Thanks! Seems we are in the exact same boat. Good luck with the surgery and stay strong! Did the doctors mention any particular reason why they wanted to do surgery instead of the radiation gamma knife treatment? I guess it all depends on the size of the AVM?
Hi James! My daughter in law (who lives with me) is almost two years out from her AVM bleed and subsequent treatment with Cyber Knife surgery. Welcome home… Take it easy and one day at a time. I went to Staples and got a binder for her, in it we put dividers and started putting in results of tests, insurance papers, business cards from Doctors, etc… That binder travelled with her to every doctor visit, test etc… It’s becomes useful for you. Good luck!
Mina, that was a very smart thing to do. My wife keep a book of every operation, with Doctor name, every result, every medicine they gave me, every time they took my blood pressure and it’s result, cards, nots, just everything. Hopefully not, but you may need to get another binder. She filled up two pretty quickly, and is still adding items 10 years later.
James,
Thanks for your story!
If this is any consolation, after my AVM surgeries, decades ago, my eye sight was so bad, that everyone told me I would never drive again. I was practically all blind! BUT, months by months, year by year, my eye sight got so much better, that 3 ½ years after my surgeries, I got my driver's license, again.

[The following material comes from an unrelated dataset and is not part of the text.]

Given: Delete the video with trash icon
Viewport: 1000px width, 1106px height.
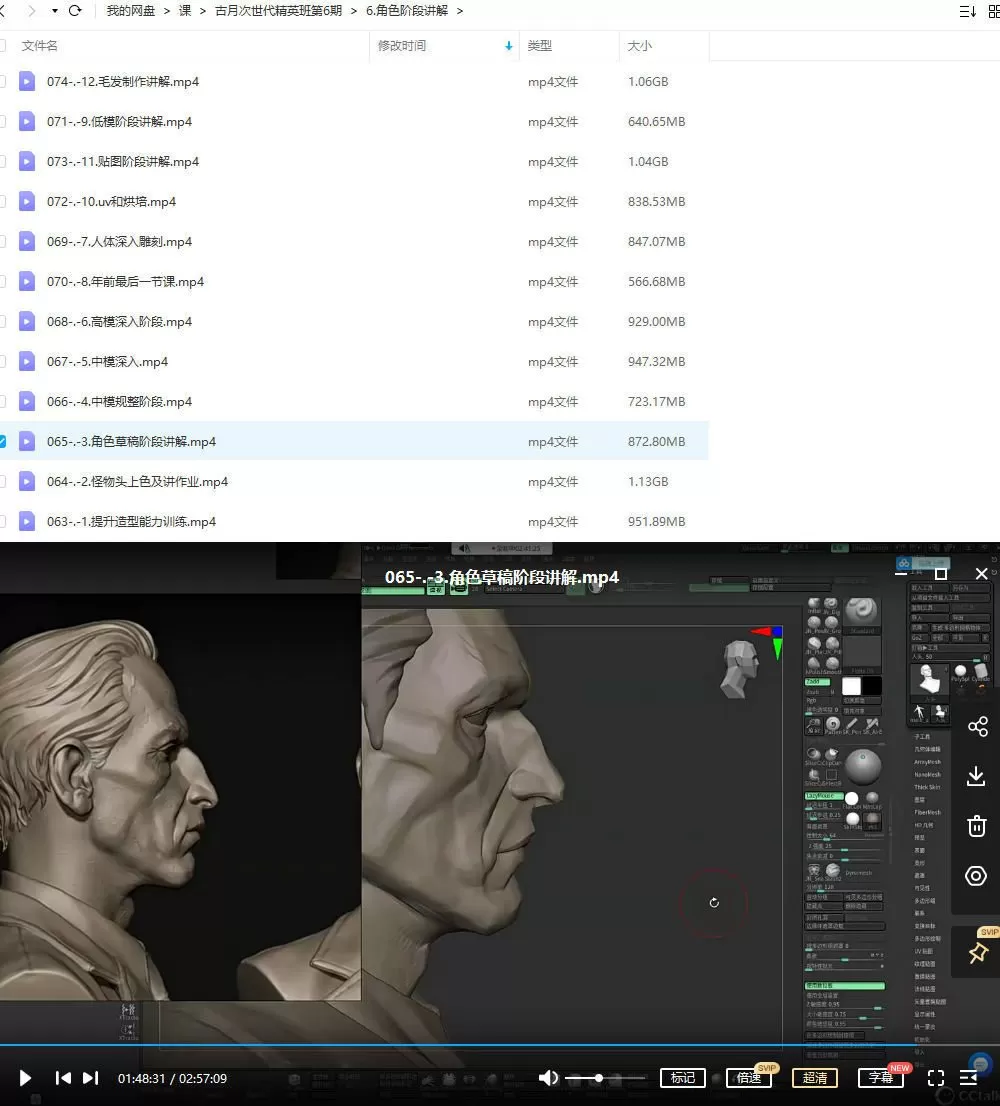Looking at the screenshot, I should click(x=977, y=826).
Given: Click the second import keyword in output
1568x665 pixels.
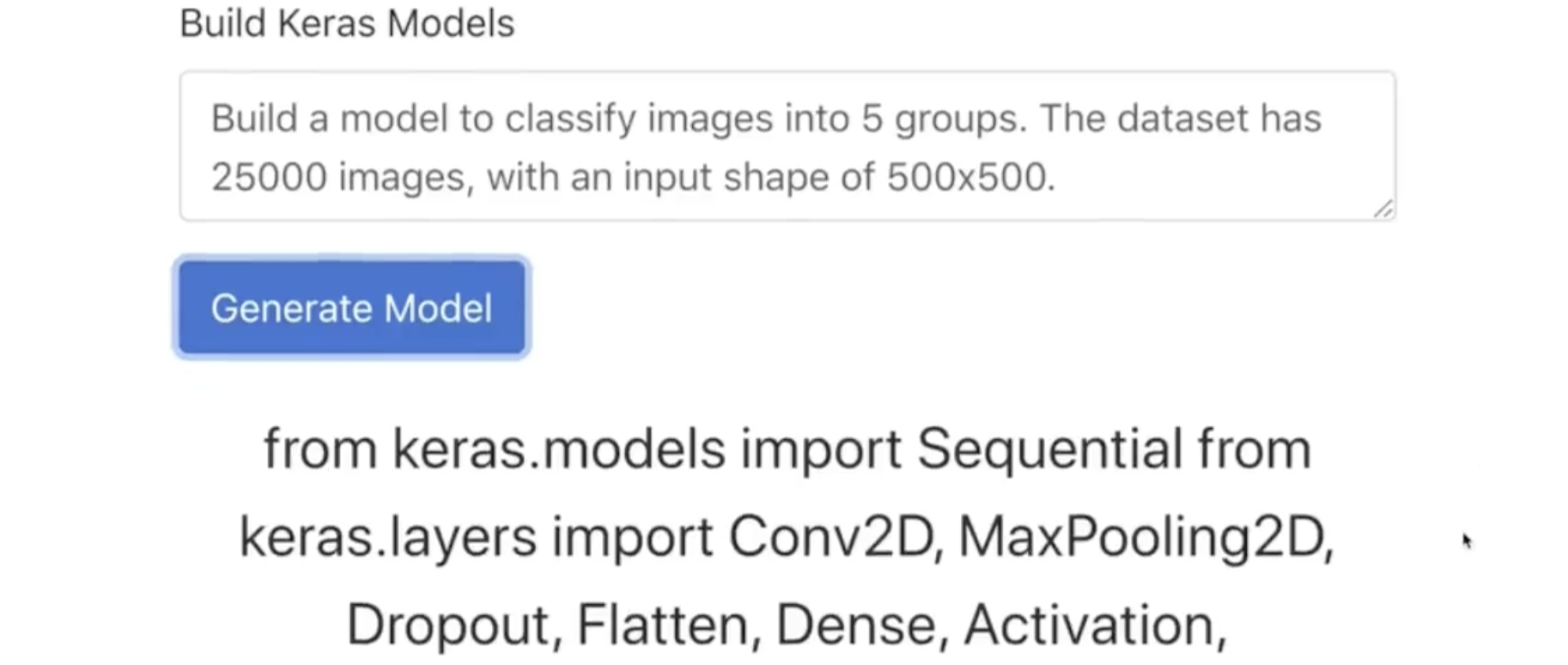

I kept praying and praying, and that worked for me!
Good, good luck.
Lisa A. Stuckel
hi orlando, what did the doctor do to help your vision prism??
hi Caroline, the vision loss is called homonymous hemianopia, my husband lost the right halves in both eyes. do you really believe in novavision? you have proof in your visual field tests that you can see a larger area? please let me know... my husband is miserable with this condition that it has him depressed, worst of all is that he's an optometrist.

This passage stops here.